Jackson Park replacement tops bond project list

Head custodian Ron Goss, left, principal Shirley Kenmochi and maintenance tech Brian Hunt look at the uneven asphalt at Jackson Park Elementary. - Photo by Jesse Beals
Head custodian Ron Goss, left, principal Shirley Kenmochi and maintenance tech Brian Hunt look at the uneven asphalt at Jackson Park Elementary.
— image credit: Photo by Jesse Beals

Jackson Park Elementary, called a second home for faculty and students, needs help.

If voters approve the proposed bond it would be first on the list for replacement.

The tentative plan: Students would attend Jackson Park while the new $13.8 million building would be constructed in the field adjacent to the current building. Students would be moved to the new building and Seabeck students would be bused to the old building while the new Seabeck school was built said Richard Best, facilities director for the district.

If a site other than where the current Seabeck Elementary is chosen for the proposed new Seabeck School, Seabeck could go first and Jackson Park students would be bused the 11-mile stretch to the old Seabeck while the new Jackson Park is built.
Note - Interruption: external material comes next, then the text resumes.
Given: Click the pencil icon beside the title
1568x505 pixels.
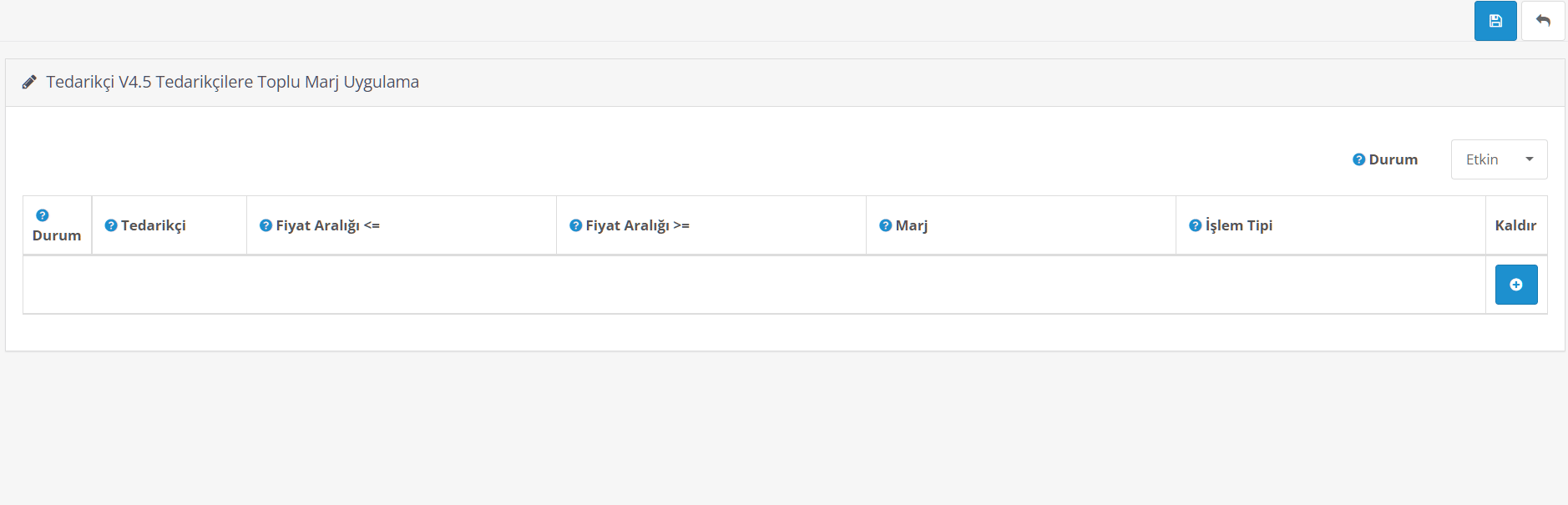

“We love this school. We have some fond memories, we have some high needs,” said Shirley Kenmochi, principal for Jackson Park.
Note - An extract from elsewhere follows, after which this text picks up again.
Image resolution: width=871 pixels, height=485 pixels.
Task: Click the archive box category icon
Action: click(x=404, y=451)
Kenmochi, a few teachers and staff listened to a presentation Tuesday, Aug. 19 by Central Kitsap School District officials regarding the proposed $60 million bond vote set for Sept. 16. The ballots will hit the mail system Aug. 28 and voters should get them no later than Sept. 5, election officials said.

The lunchtime presentation and tour that followed was part of a series of tours and open to the public.

In this case the majority of the audience of about a dozen were district employees.

Best gave an overview of the bond projects and the process used to determine which schools would be replaced.

As with Seabeck and Central Kitsap Junior High, Jackson Park has many of the same ailments: an outdated heating and ventilation system, need for seismic improvements, no space for utilities, and is unable to keep up with technology. It also does not meet current fire suppression requirements or comply with the Americans with Disabilities Act.

The school was built in 1967 with additions in 1969 and 1979. It was rennovated in 1990 to update the computer lab and the library. The school, located at 2900 Austin Drive in Bremerton, serves about 560 students with a main building, two detached buildings and six portable buildings.

The school has 22 classrooms, a library, administration area, and a multipurpose room with a kitchen.